Олени бежали уже не так весело, как днем. Они устали, и Шелестов их не понукал.

«Мои устали, а у меня два самых сильных, самых выносливых быка, рассуждал майор. — Значит, остальные и подавно устали».

Шелестов решил устроить первую ночевку в затишье, среди густой тайги, но удобного места, по его мнению, еще не было.

Когда нарты, въехали в распадок, густо поросший тальником, майор остановил оленей, и все подумали, что здесь и будет привал, но внезапно Шелестов потянулся к автомату.

Все насторожились. И лишь когда впереди с шуршащим звуком поднялся табун белых куропаток, стало ясно, какая дичь привлекла внимание майора.

— А я вообще не понимаю, как можно отличить от снега белую куропатку? — спросил Петренко. — Как это вы заметили, товарищ майор? Я сколько ни смотрю, ничего не вижу, а если и вижу, то лишь когда куропатки поднимутся.

— Привыкнешь, глаз приучишь, все будешь видеть, — ответил Быканыров. — Черные головки куропаток здорово видно. Снег белый, а они черные. И сидят они всегда головками против ветра, чтобы ветер перья им не лохматил. Птице ведь тоже холодно. А птица тоже ум имеет. Ты знаешь, как тетерев спит зимой?

— Понятия не имею, — признался Петренко. — Спит, наверное, как все спят, сядет поудобнее на ветку, глаза закроет и спит.

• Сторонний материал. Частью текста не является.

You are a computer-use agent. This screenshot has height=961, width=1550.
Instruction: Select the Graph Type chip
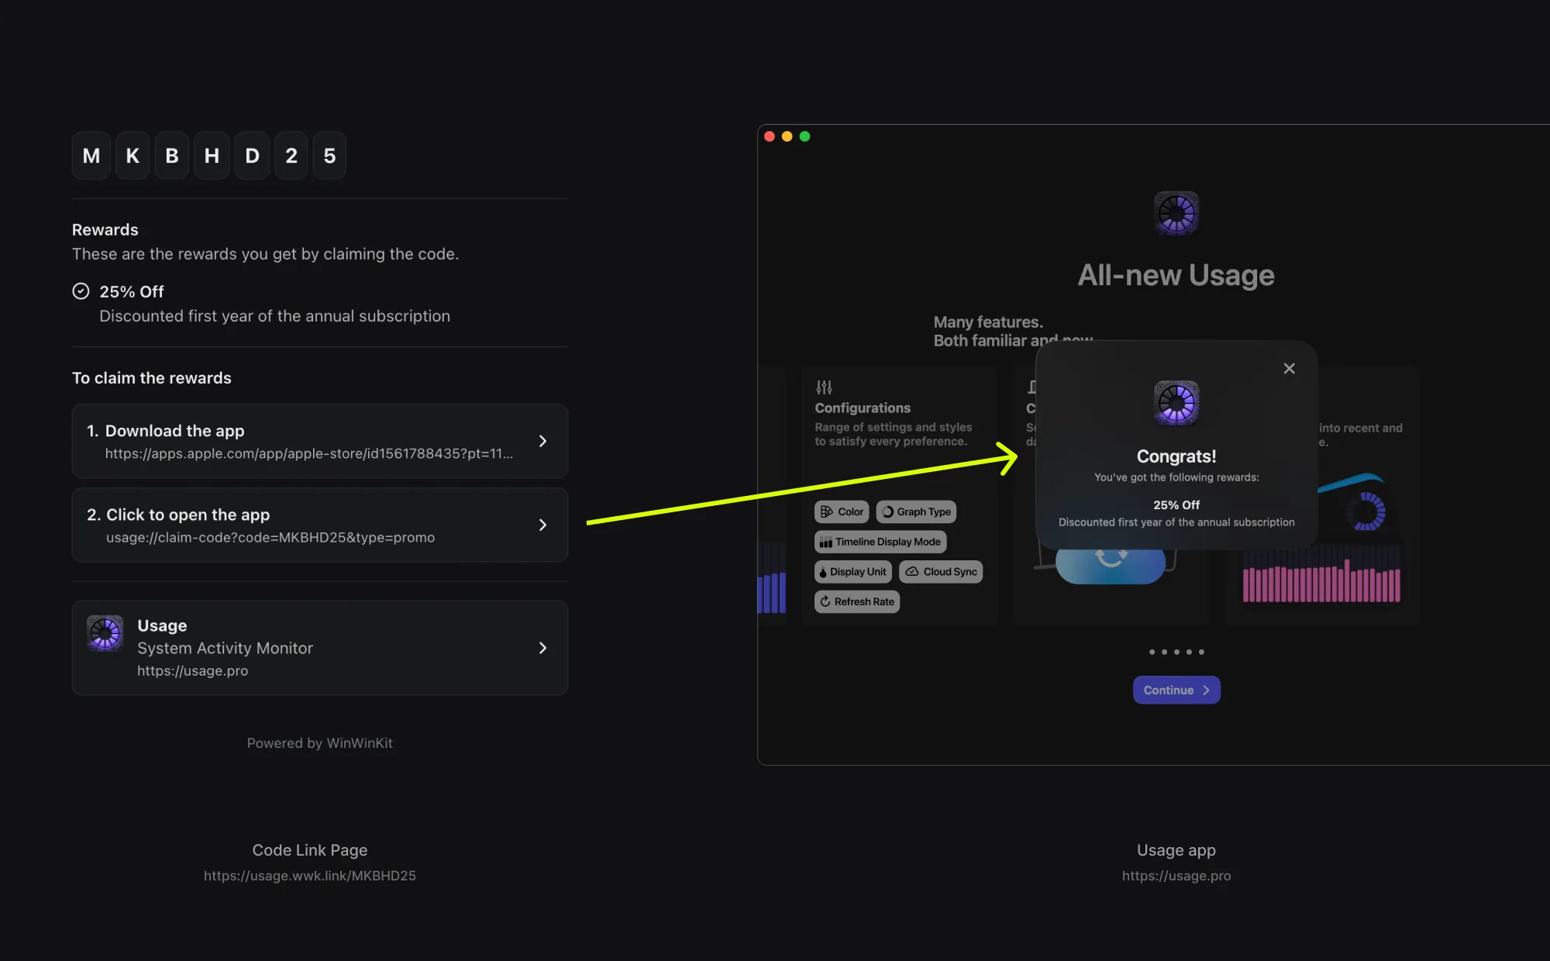pos(916,512)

— О, нет, — заметил старик. — Тетерев хитрый. Он сядет высоко на дерево, сложит крылья и бух вниз в снег. Как камень. Уйдет глубоко, пророет норку вбок и спит.

— Здорово, я этого не знал.

Раздалось повизгивание Таас Баса. Все оглянулись. Пес стоял в стороне, разгребал передними лапами снег. Шерсть на его плечах поднялась.

— Что такое? — спросил Шелестов. — Что он нашел там?

— Сейчас погляжу, — ответил Быканыров и направился к Таас Басу. И стоило ему подойти вплотную, как он сейчас же определил: — Однако, прошел сохатый. Большой зверь. Совсем недавно прошел.

Подошли Шелестов и Петренко. Да, действительно, в заросли тальника уходили следы размером чуть не с глубокую тарелку.

— Вот, тальник кушал сохатый, — показал Быканыров на обглоданный тальник. — Вот еще кушал. Старый сохатый, зубы уже плохие. Старик.

Шелестов посмотрел на часы. Поздновато. С каким удовольствием он выследил бы короля тайги — сохатого! Разве есть лучшая награда настоящему охотнику, чем убить такого зверя?

— Товарищ майор… — вкрадчиво обратился Петренко к Шелестову.

— Что?

— Разрешите мне пробежаться.

Шелестов помолчал и потом сказал:

— Поздновато, дорогой.

— Я в один миг обернусь. На лыжах, а вы езжайте потихоньку. Честное слово, я мигом слетаю, а вдруг да наткнусь.

— Наткнешься, выцеливай под сердце, а то уйдет. Крепкий зверь сохатый, а этот больше лошади, — вмешался Быканыров.

Шелестов раздумывал. Он опасался, что горячий по натуре лейтенант увлечется погоней, и след сохатого заведет его куда-нибудь.

А Петренко умолял:

— Товарищ майор, ведь скоро привал делать будем. Я по своему же следу и вернусь. Вернусь и доложу, что сохатый готов, испекся. Честное слово.

«А в общем, ничего страшного нет, — подумал между тем Шелестов. — Мы все равно сейчас должны сделать привал».

Петренко смотрел на Шелестова просящими глазами, а тот все еще колебался.

На подмогу пришел Быканыров.

— Зачем думаешь? Пусти лейтенанта. Пусть пробежится.

— Ладно, — сказал майор. — Только строго с одним условием: через полчаса не увидите сохатого — обратно.

— Есть, через полчаса обратно.

Петренко быстро снял с нарт лыжи и палки, опустил голенища торбазов, достал из сумки обмотки и перемотал икры, чтобы они не ослабли, поднял голенища, поправил ремень винтовки, встал на лыжи и с места пошел крупным шагом.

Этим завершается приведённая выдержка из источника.